Monday, August 4, 2014

Project – C++11 Standard

Part of learning to use C++ more effectively should include the latest C++ standard, which at the moment is C++11.  Support for C++11 is being or has been implemented in compilers.  This project uses GCC (The GNU Compiler Collection), which is standard on Linux systems and can be installed on Windows systems (the MinGW program is the one recommended).  Sorry MAC OS-X users, I do not have access to MAC system to figure what is needed to build and run this project on OS-X even though OS-X is Linux like and shouldn't be much different than Linux.

Even though many of the recent GCC versions support various features of C++11 (which was previously known as C++0X before the standard was finalized) starting with GCC 4.3, all the C++11 features highlighted in the  The C++ Programming Language (Fourth Edition) by Bjarne Stroustrup require and more recent version of GCC, specifically GCC 4.8 or later.  Fortunately, this version is available both on Linux (the current Mint/Ubuntu LTS or Long-Term-Support versions) and MinGW (Windows).

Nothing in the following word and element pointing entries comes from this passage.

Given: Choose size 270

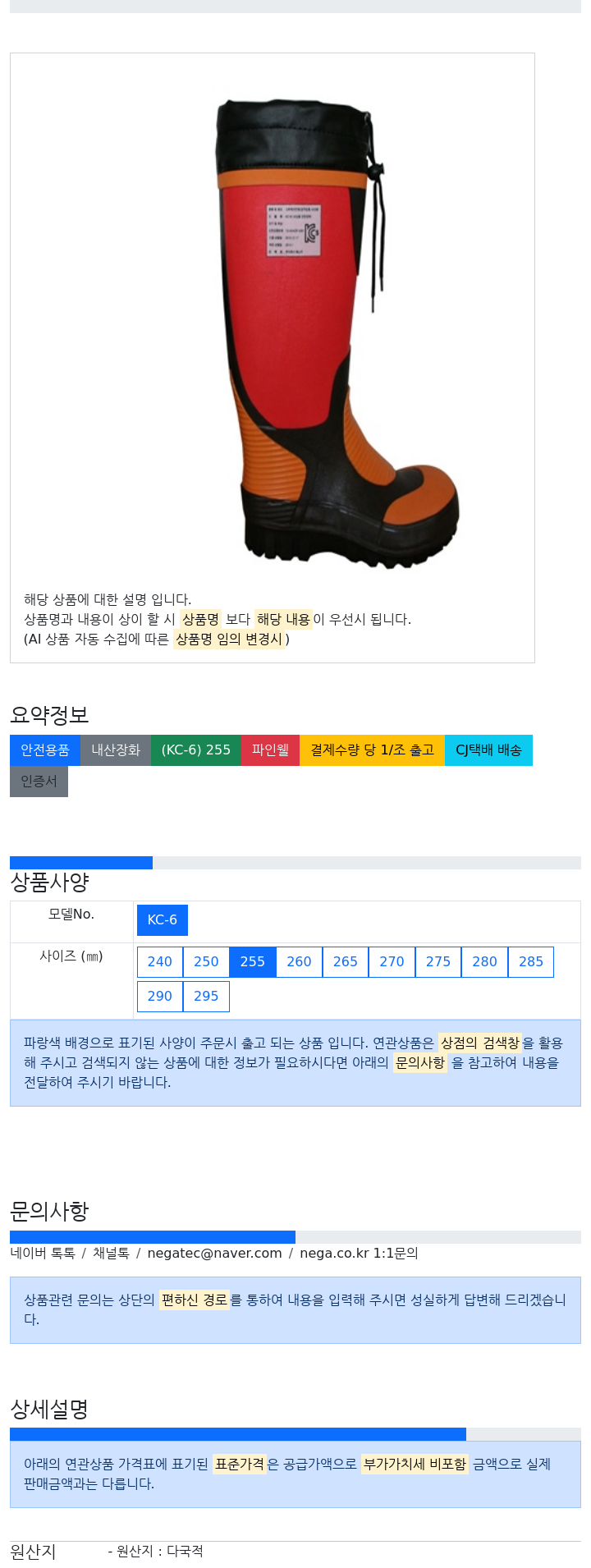Looking at the screenshot, I should (392, 962).
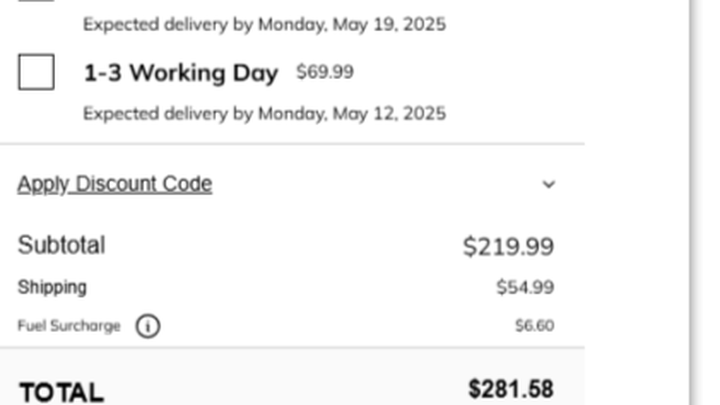This screenshot has width=720, height=405.
Task: Open the Fuel Surcharge info icon
Action: click(x=147, y=326)
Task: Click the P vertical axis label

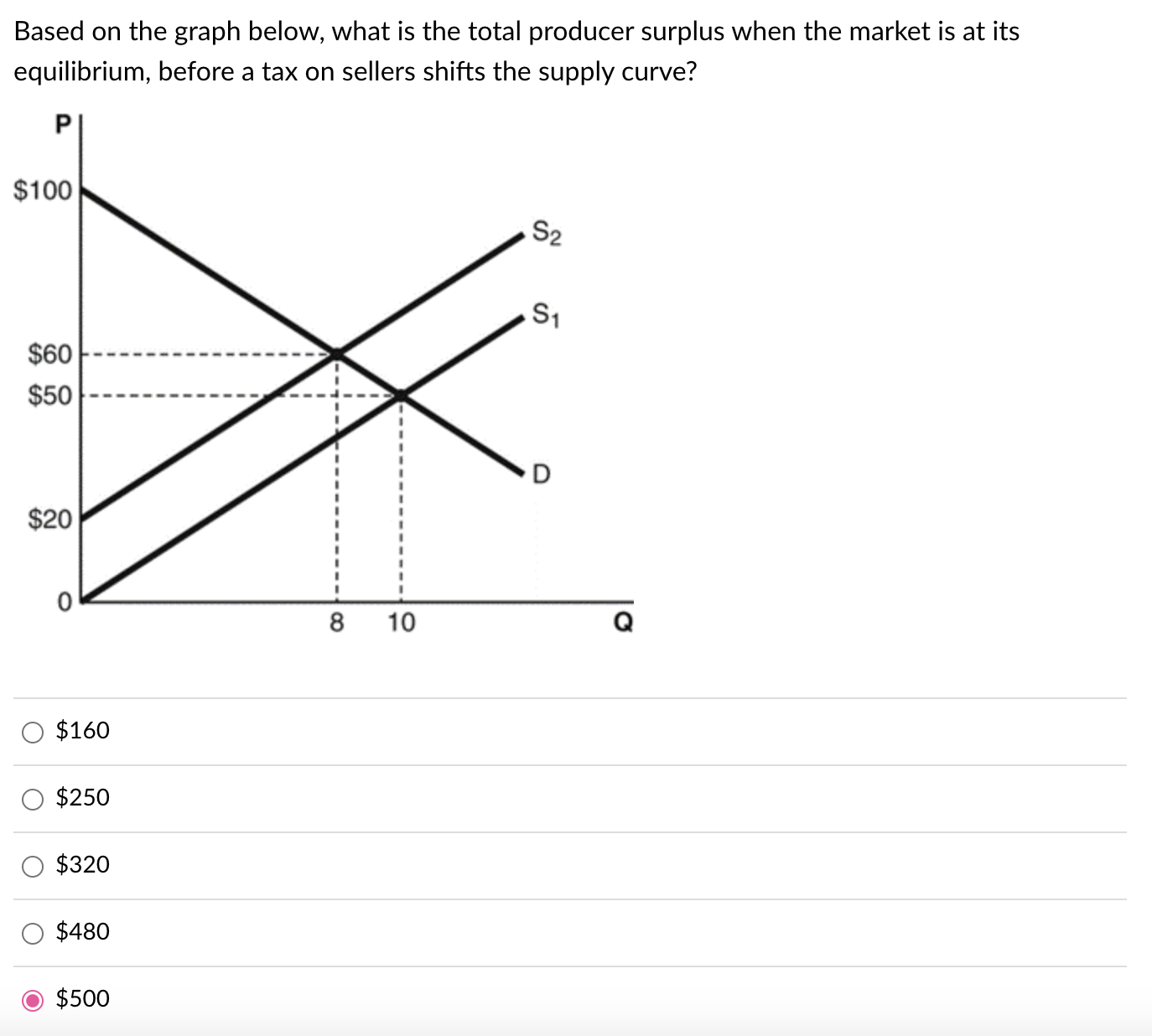Action: [x=62, y=124]

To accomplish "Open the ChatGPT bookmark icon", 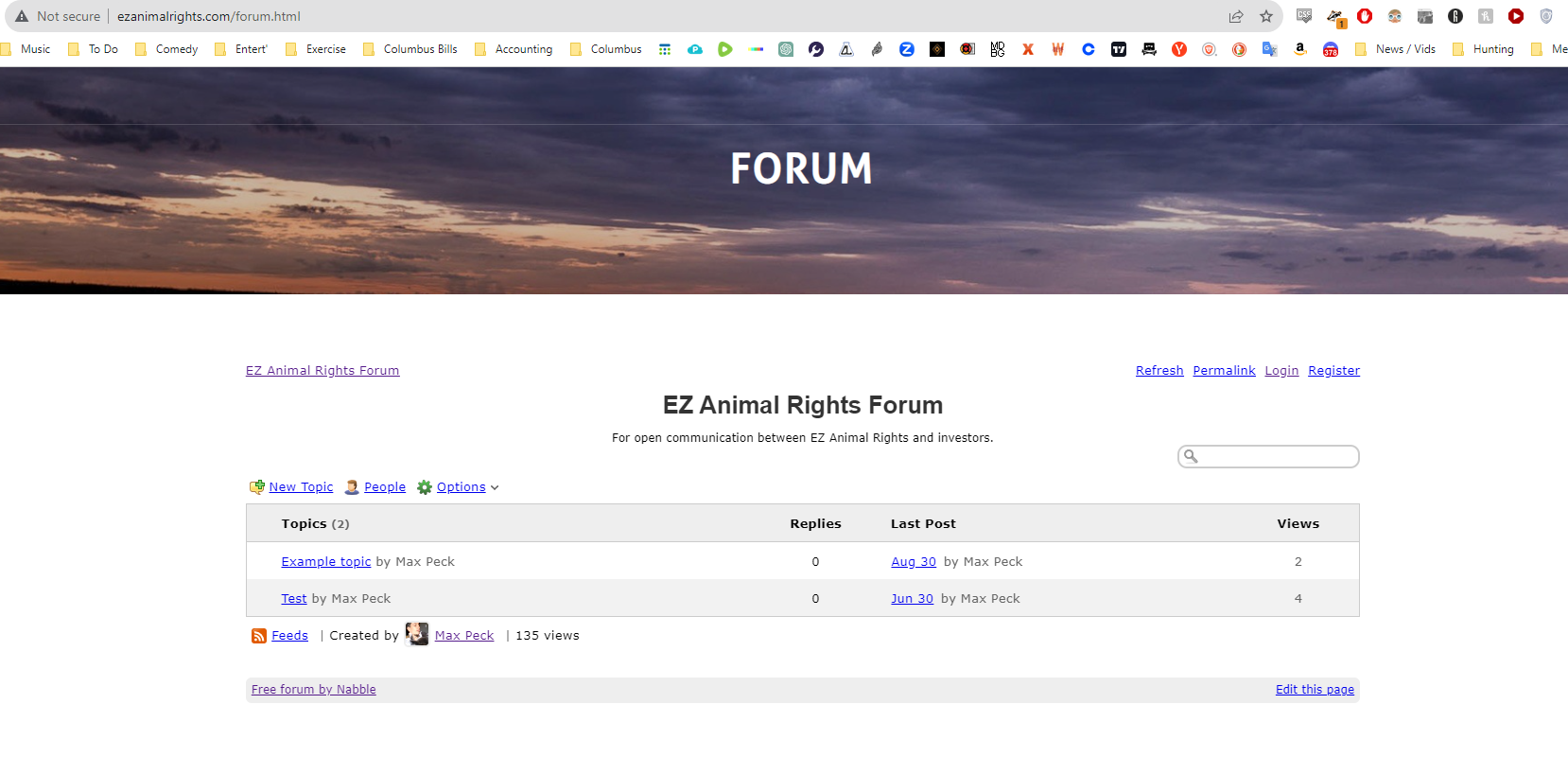I will click(786, 49).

The current version of GCC on Mint 13 LTS (Ubuntu 12.04 LTS) is only GCC 4.6.3.  Fortunately there is a way to update to GCC 4.8.1 by adding the tool chains repository.  On Mint 17 LTS (Ubuntu 14.04 LTS) GCC 4.8.2 is available.  The latest version installed with MinGW is also GCC 4.8.1.  However, since Qt is also required, it is easier to install Qt that includes MinGW, which happens to have GCC 4.8.2  GCC 4.8 should be sufficient for using the major C++11 features.  Details for upgrading and installing the necessary versions and tools will be provided in subsequent posts.